To date there has been one Aotearoa New Zealand  study into the extent of rehabilitation access after total joint arthroplasty.9 Notably, the study elucidated a trend toward poorer rehabilitation access in rural areas. It was proposed that the predominance of hospital outpatient clinic as a rehabilitation setting established geographic and socio-economic barriers to access. The authors thus hypothesised that a diversification of rehabilitation setting and increased opportunities for home and community-based rehabilitation would promote access for minority groups. Conclusions regarding any difference in rehabilitation access between Māori and non-Māori were not drawn from this sample in which the Māori population was greatly underrepresented compared to population and localised orthopaedic registry data.10

In 2013, it was documented in a local piece of literature that in the Bay of Plenty of Aotearoa, Māori experience worse arthroplasty outcomes than non-Māori.10  The aforementioned groundbreaking 2013 study pointed to poorer functional gains after surgical intervention in Māori compared to non-Māori. Rehabilitation after TKA has remained non-protocolised in the Bay of Plenty since this research. Although there otherwise remains a paucity of data pertaining to Māori outcomes after arthroplasty, the need to identify and rectify the influences on any ongoing disparity is pressing.

More broadly, Māori remain alienated from an array of health services in Aotearoa and continue to have worse health outcomes overall.11,12 This is a foreseeable consequence of longstanding structural and individualised racism. As the health landscape in Aotearoa continues to rapidly evolve, emerging discourse centres on facilitators to healthcare access for Māori.13,14 A recent literature review proposed five themes that encompassed potential facilitators for Māori accessing health services: practical facilitators, whakawhanaungatanga, whānau, manaakitanga, and cultural safety.13 Subsequently, there is active interest in evidencing factors which improve Māori access to continuing care, both within and beyond the orthopaedic realm.

In the Bay of Plenty, rehabilitation regimes after TKA are influenced by surgeons, patients, and rehabilitation providers. They are thus individualised for each patient. This service, being individual as opposed to guideline driven, therefore provides a unique opportunity to assess structural influences on care.

This present study aims firstly to identify disparities between Māori and non-Māori in rehabilitation access after TKA that may be contributing to poor functional gains after surgery. Secondly, it aims to detail the extent to which the structure of rehabilitation service provision affects access for Māori.

Methods

Study design and recruitment strategy

Before conducting research activities, we consulted with the local Māori health agency Te Pare ō Toi to assess how our project could best assist with their ongoing research efforts. A formal protocol was then developed which was endorsed by Manukura – Executive Director Toi Ora on behalf of the 17 iwi of Mai i Ngā Kuri a Whārei ki Tihirau/Bay of Plenty District Health Board (2902 26072022).
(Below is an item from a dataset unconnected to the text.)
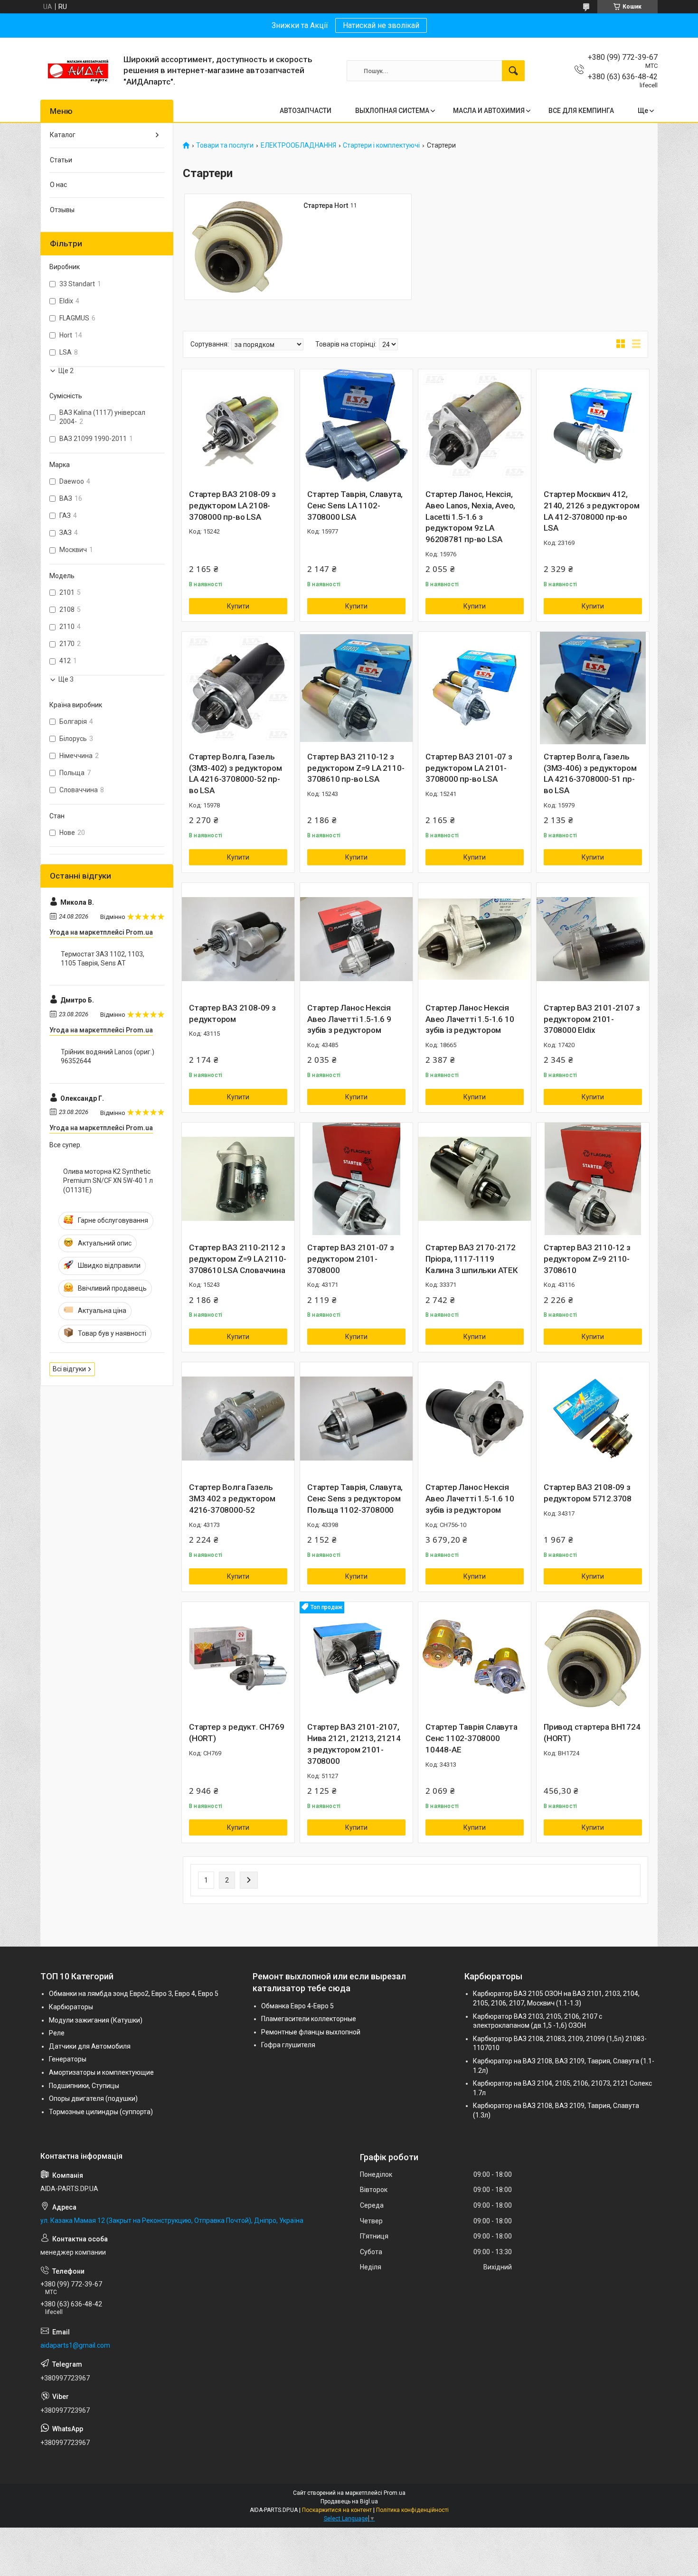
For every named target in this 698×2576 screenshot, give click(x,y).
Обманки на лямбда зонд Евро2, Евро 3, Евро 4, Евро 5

Participants were recruited from local Bay of Plenty surgical databases. All patients undergoing primary elective TKA in the publicly funded Tauranga and Whakatāne Hospitals during 2021 were deemed eligible.

Over a period from December 2021 to January 2022, all eligible patients were given an invitation to complete an anonymous cross-sectional questionnaire regarding the rehabilitation they accessed before and after primary TKA. Questionnaires were available for completion either in person on attendance at outpatient surgical clinic follow-up, by funded return mail, or online, as per the preference of each participant. Return of the survey constituted informed consent for participation in the study. Multiple methods of survey return were offered in order to maximise uptake. Patients who did not return the survey were not followed-up with due to the anonymous nature of the survey.

Ethnicity was self-reported using a prioritised reporting system in accordance with Manatū Hauora – Ministry of Health guidelines in place at the time of the survey. Other demographic indicators including age and highest level of qualification were collected concomitantly to assess the breadth of the sample. Respondents were asked to complete a structured report concerning the timing of pre- and post-operative rehabilitation. Participants were also asked to report whether this rehabilitation took place in the hospital, their home, or other centres e.g., community practices. Timing and location of rehabilitation was determined by a combination of patient preference and availability of local services. Information regarding rehabilitation access was collected based on patient recall as it is not centrally collected elsewhere.

Statistical analyses

Logarithmically transformed values for “average hours of rehabilitation” were analysed with a linear model with the explanatory variables’ ethnicity, location and type of rehabilitation. The logarithmic transformation was used to meet the analysis’ requirements, homogeneity of variances and normality of the residuals. The full model contains all two-way interactions. The marginal estimates are calculated using the parameter estimates and their (co) variances derived from the model. Marginal means, in the case of the location and ethnicity table, a model with equal weights for each level of type. That way, the differences are shown correctly. Only the data were used where there was a non-missing value for “average hours of rehabilitation”.

All calculations were done with R version 3.15 The lme4 package was used to calculate the regressions. The assumptions for the analysis were checked with the package DHARMa.

Results

In total there were 145 eligible patients who underwent TKA in a public hospital in the Bay of Plenty in 2021. Seventy-five eligible patients completed and returned the questionnaires (a 51.7% response rate). Sixty-six patients returned the survey via mail, five responded in clinic and four submitted the online survey.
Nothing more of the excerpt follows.